50% of imported white rice mixed with local grains


What tests show: A lab assistant testing samples of rice. Mardi says they have found mixed local grains in some bags of imported rice. — LOW BOON TAT/The Star

SERDANG: Tests on samples from bags marked as imported white rice have found that between 45% and 50% of them have been mixed with local grains, says the Malaysian Agricultural Research and Development Institute (Mardi).

This practice confirmed previously-held suspicions that certain bags of imported white rice had actually been diluted with local rice, especially varieties that were subsidised by the government, senior officials of the nation’s top agricultural research agency said.

However, for now, there is no specific law to counter this, they said, but added that the revelation will provide an impetus to improving the laws governing the industry.

Checks at local supermarkets found that imported rice is typically sold at higher prices than local grains.

The 5,000 samples that were tested came from 55 bags that had been sent to Mardi from various rice factories throughout the country, said Mardi.

These samples were sent between September 2023 and March 2024 by enforcement personnel from the Agriculture and Food Security Ministry’s padi and rice control section and the Domestic Trade and Cost of Living Ministry.

“Between 45% and 50% of the 5,000 samples we received showed evidence of local rice being mixed in with imported rice,” said Dr Muhammad Zamharir Ahmad, who heads Mardi’s biotechnology and nanotechnology research centre.

(Items listed in a dataset)
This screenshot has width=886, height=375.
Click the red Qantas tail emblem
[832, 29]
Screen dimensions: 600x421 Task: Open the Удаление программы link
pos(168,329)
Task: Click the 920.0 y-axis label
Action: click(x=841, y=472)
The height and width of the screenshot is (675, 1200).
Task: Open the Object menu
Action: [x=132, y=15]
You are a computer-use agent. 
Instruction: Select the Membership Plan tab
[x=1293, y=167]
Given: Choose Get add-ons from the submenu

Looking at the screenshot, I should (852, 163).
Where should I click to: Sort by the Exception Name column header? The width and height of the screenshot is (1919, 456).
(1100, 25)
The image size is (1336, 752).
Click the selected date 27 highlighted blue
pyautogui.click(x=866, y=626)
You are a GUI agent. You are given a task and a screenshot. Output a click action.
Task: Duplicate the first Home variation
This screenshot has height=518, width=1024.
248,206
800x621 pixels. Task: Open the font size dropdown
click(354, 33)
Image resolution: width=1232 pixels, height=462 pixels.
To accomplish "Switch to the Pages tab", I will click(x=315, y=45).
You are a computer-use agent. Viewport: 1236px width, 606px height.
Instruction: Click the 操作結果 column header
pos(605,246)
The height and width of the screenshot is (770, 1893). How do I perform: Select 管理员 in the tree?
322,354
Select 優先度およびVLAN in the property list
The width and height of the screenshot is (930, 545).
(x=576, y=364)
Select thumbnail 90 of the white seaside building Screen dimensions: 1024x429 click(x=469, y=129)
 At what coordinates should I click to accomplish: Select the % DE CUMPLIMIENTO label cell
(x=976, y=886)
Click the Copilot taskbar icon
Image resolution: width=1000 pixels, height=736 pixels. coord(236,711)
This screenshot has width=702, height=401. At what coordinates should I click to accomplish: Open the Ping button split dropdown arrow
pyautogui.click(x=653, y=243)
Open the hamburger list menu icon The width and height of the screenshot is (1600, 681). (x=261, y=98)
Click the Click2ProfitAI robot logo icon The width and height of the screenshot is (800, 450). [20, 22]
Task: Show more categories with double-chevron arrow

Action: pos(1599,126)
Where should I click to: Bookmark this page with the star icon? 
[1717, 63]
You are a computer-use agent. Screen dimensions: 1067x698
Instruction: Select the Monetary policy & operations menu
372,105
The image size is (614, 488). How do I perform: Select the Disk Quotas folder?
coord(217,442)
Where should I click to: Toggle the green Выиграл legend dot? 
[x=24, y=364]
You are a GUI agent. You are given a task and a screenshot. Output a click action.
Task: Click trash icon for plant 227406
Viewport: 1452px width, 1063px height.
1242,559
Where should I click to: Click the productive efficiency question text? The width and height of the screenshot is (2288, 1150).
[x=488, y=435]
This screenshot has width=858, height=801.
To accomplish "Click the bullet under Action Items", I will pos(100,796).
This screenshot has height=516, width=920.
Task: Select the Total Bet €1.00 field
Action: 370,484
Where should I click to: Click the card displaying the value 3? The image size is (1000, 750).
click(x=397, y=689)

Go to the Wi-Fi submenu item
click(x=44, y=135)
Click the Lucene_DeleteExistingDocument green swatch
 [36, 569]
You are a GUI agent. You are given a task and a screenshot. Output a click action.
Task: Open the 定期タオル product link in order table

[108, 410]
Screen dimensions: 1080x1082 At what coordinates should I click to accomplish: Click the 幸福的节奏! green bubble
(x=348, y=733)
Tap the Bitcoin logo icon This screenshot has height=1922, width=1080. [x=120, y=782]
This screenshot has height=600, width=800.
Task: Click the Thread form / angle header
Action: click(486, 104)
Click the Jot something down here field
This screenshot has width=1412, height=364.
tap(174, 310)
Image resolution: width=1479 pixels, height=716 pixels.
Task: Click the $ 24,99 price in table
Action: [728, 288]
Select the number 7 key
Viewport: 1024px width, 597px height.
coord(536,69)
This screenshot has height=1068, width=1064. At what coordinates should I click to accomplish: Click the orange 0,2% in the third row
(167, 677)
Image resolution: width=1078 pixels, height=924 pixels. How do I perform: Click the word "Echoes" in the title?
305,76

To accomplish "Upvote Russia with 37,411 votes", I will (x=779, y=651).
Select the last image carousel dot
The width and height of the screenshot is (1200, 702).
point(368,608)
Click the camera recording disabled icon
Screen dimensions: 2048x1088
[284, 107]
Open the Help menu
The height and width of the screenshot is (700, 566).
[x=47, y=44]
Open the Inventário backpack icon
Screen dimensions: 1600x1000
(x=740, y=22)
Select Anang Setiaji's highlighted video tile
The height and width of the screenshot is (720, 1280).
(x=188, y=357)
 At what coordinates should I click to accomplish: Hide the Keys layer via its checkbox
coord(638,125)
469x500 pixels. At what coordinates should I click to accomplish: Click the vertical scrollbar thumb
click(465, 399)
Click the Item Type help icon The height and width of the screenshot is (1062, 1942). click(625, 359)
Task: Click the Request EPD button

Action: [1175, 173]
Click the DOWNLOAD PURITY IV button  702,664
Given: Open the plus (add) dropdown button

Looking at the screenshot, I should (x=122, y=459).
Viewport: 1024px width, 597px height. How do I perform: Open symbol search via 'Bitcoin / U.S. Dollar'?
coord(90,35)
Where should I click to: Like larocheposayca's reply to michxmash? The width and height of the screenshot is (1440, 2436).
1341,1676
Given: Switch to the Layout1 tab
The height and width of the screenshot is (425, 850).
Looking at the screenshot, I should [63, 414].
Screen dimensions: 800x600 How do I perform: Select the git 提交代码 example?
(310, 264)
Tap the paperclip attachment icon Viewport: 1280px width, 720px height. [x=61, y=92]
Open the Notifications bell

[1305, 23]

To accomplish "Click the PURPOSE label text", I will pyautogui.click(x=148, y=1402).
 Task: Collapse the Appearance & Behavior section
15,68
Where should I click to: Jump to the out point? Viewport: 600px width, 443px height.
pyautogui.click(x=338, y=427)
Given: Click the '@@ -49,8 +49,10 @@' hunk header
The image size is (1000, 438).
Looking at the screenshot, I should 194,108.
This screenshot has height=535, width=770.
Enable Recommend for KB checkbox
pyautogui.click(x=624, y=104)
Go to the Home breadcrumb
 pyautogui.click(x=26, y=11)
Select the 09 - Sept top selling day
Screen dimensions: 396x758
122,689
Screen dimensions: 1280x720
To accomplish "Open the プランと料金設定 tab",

*Activity*:
Answer these from the article on imported rice:
(a) How many bags did the 5,000 tested samples come from?
(b) Between which two months were the samples sent?
(c) What did checks at local supermarkets find about the price of imported rice?

*The completed task*:
(a) 55 bags
(b) September 2023 and March 2024
(c) Imported rice is typically sold at higher prices than local grains.